Your instructions: Only lines with the word "agent" belong in the answer; copy them from the records below.
------ Input data ------
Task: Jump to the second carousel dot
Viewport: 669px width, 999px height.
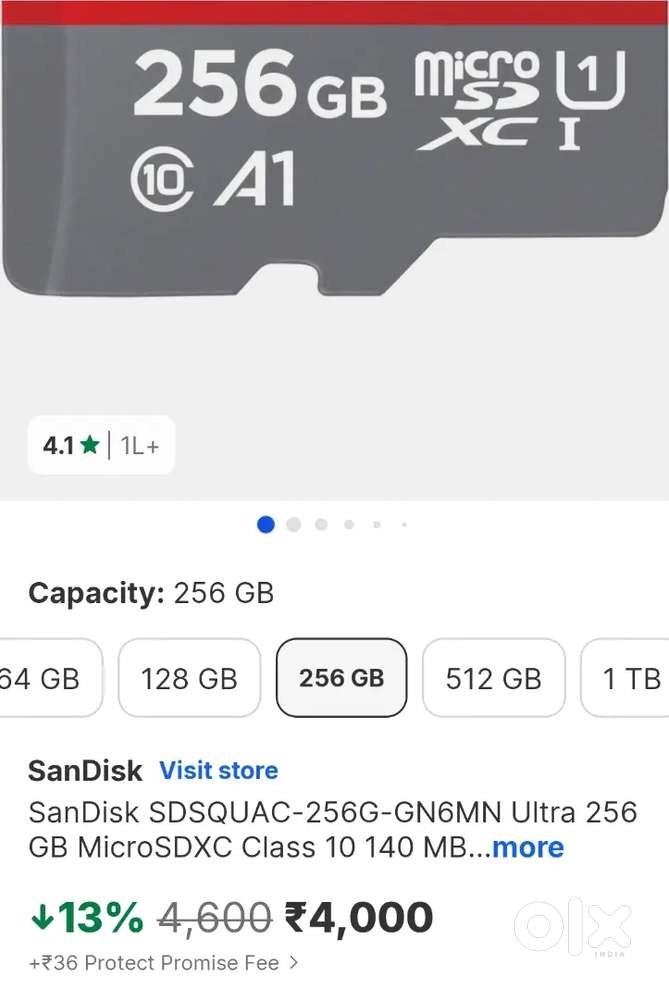Action: point(293,524)
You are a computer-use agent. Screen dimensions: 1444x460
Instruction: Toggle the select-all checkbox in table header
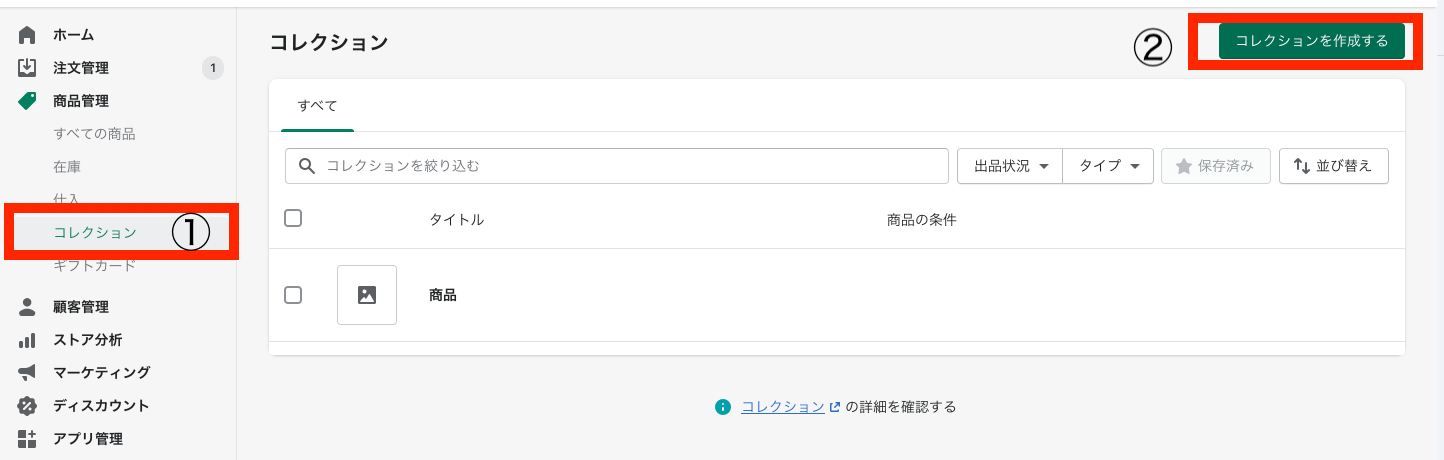(x=293, y=218)
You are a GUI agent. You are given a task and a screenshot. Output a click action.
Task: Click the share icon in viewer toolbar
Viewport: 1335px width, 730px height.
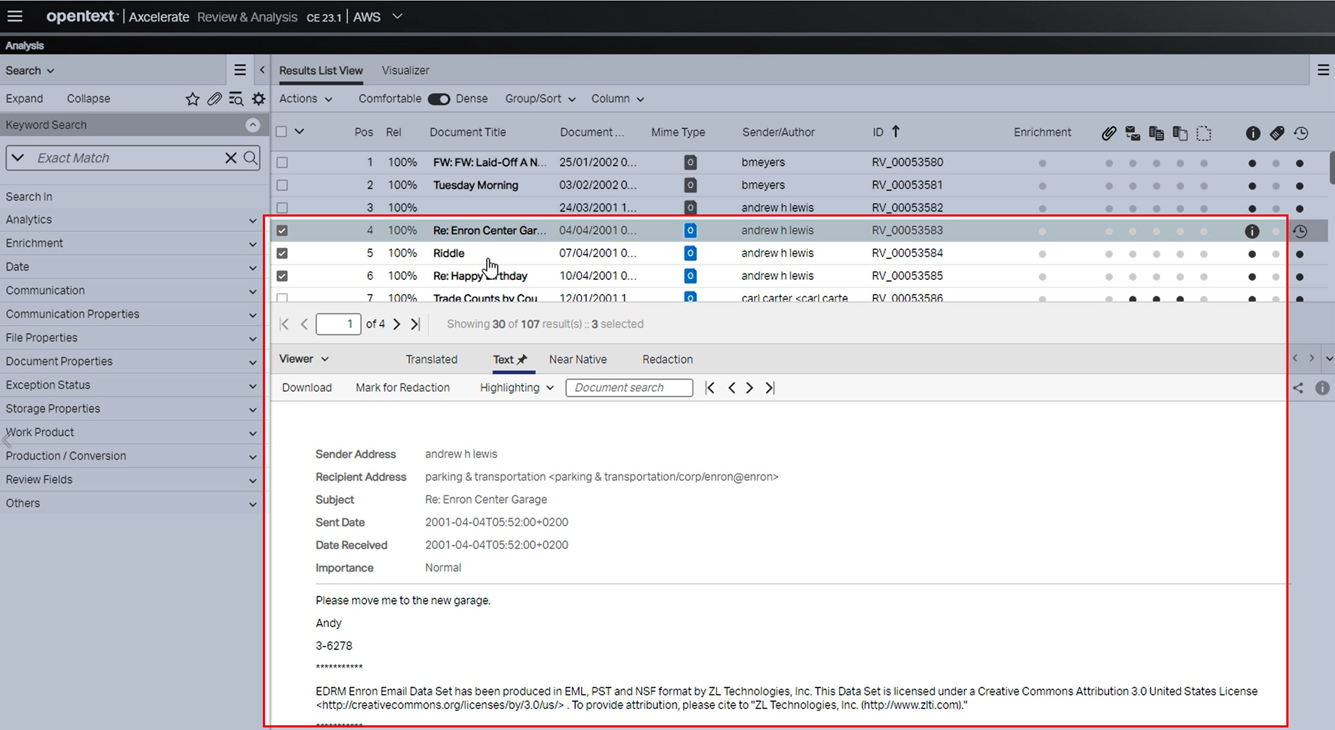1298,388
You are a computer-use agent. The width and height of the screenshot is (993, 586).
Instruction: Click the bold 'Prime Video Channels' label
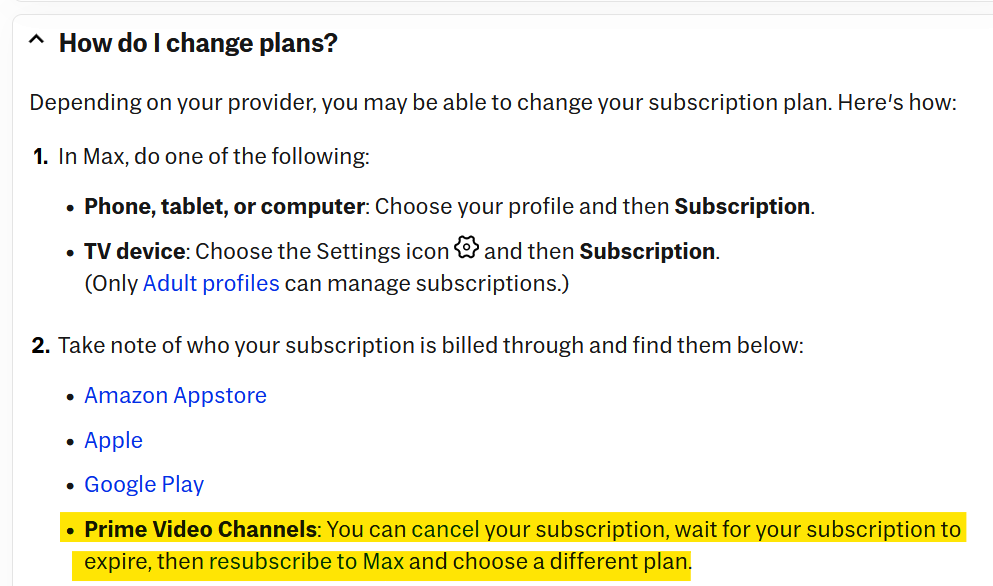200,528
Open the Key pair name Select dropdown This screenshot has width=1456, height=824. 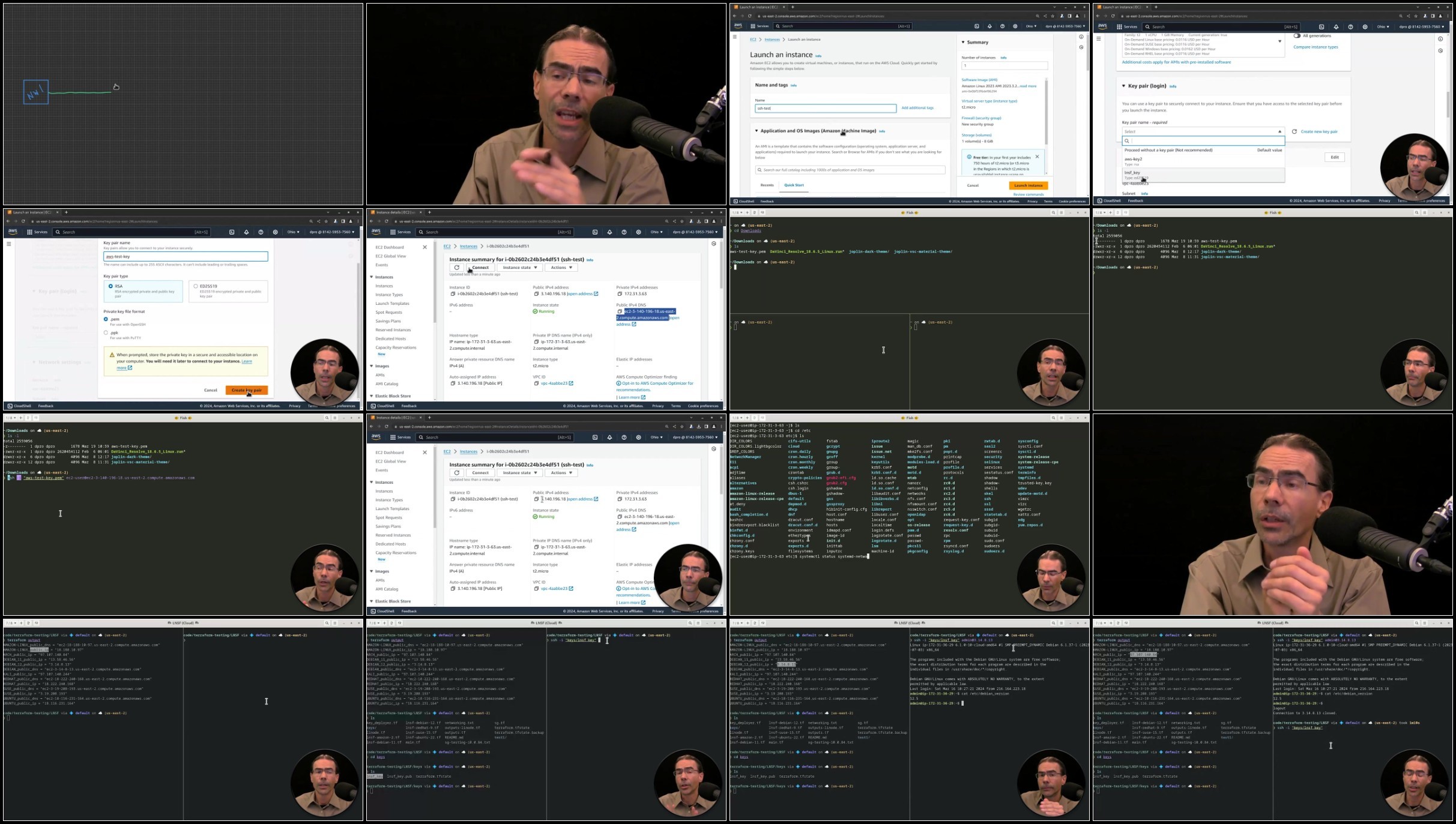click(1203, 131)
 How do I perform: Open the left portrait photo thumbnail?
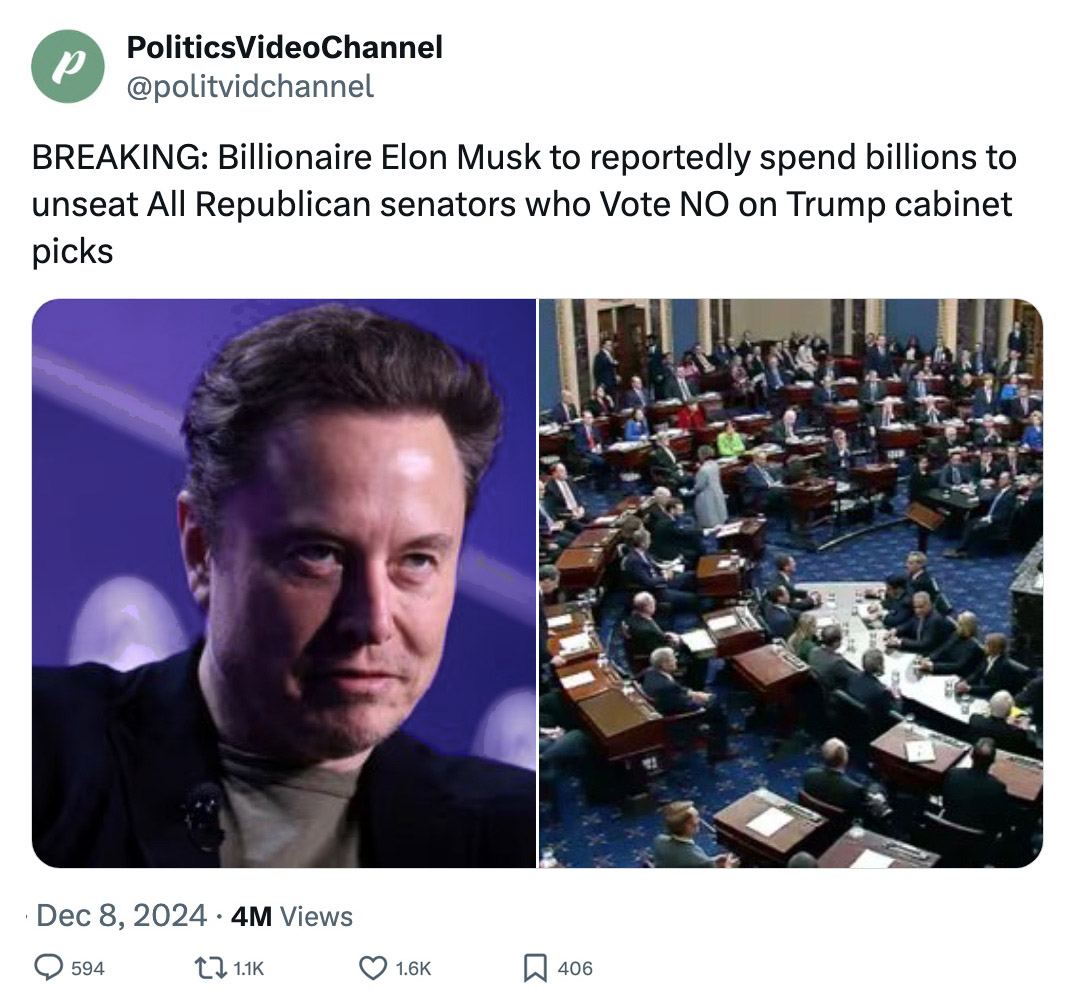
------
Response to the task:
You are a computer-use agent. Screen dimensions: 1444x460
You are a GUI agent. You are given a task and a screenshot. Output a click action.
You are a computer-use agent. The width and height of the screenshot is (993, 586).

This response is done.